18. yüzyıldan itibaren Tatar, İskit ve Altay olarak adlandırılan dillerin 19. yüzyıl ortalarında “Turan” olarak anılmaya başlanması bir dönüm noktasıydı. Turánizmus (Turanizm) akımı, ırkçılığa dönüşen Aryanizme karşı romantik bir milliyetçilik olarak önce Macaristan’da doğdu; Ziya Gökalp’le birlikte (1923) ülkemizde Türkçülük ile eşanlamlı kullanıldı.
Karşılaştırmalı filolojinin kuruluş evresinde (18.-19. yüzyıl), dünya dilleri kabaca 3 büyük gruba ayrılıyordu: Aryan, Semitik, Turanik. Bunlardan ilki Sanskritçe kökenli bir etnonim olup Avrupa’ya Zend-Avesta çevirileriyle yayıldı. İkincisi Tekvin’den (Nuh’un oğlu) alınıp Göttingen Tarih Okulu’nda Sâmî halkları ve onların dil grubunu tanımlamak üzere kullanıldı (1781). Üçüncüsü ise Şehname’de İran’ın kuzeyindeki saldırgan göçebelere, spesifik olarak da Türkler’e ve yurtlarına refere edilen İrani kökenli etno-coğrafi bir terimdi.

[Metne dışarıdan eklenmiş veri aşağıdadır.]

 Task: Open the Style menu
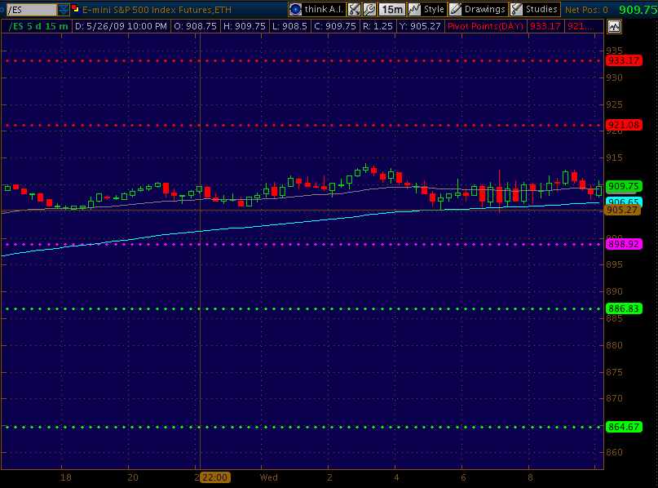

Alexander von Humboldt’un (1769- 1859) temellerini attığı, Max Müller’inse (1823-1900) popülerleştirdiği bu tasnifteki adlandırmalar, Johann Gottfried von Herder’in (1744-1803) Avrupa, bilhassa Alman entelijansiyası tarafından yüceltilen “dil ulusun ruhudur” fikrinin ürünleriydi. Bükümlü dillerin (Hint-Avrupa) yüksek uygarlığı simgelediğine, diğer halkların Aryanlar’dan “aşağı” olduğuna inanan 19. yüzyıl dilbilimcileri, eklemeli ve tek heceli dilleri, gelişmelerini tamamlama becerisinden yoksun ve bükümlü dil statüsüne erişme yetisi eksik diller olarak görüyordu. Müller, tasnifini yaparken Aryan dillerini “devlet”, Turan dillerini “nomadik” diller olarak da etiketlemişti. Sâmî ve Turan dillerinin fakir ve despotik, Aryan dillerinin liberal ve estetik olduğuna inanıldığı bu dönemde, dil yakınlıklarından ırk yakınlıklarına, dil farklılıklarından ırk farklılıklarına kolayca geçilebiliyordu. Böylece “aryan”, bir sözcüğün karşılaşabileceği belki de en büyük felakete uğrayarak, Nazizm doktrinlerinin beslendiği anahtar sözcük haline geliverdi.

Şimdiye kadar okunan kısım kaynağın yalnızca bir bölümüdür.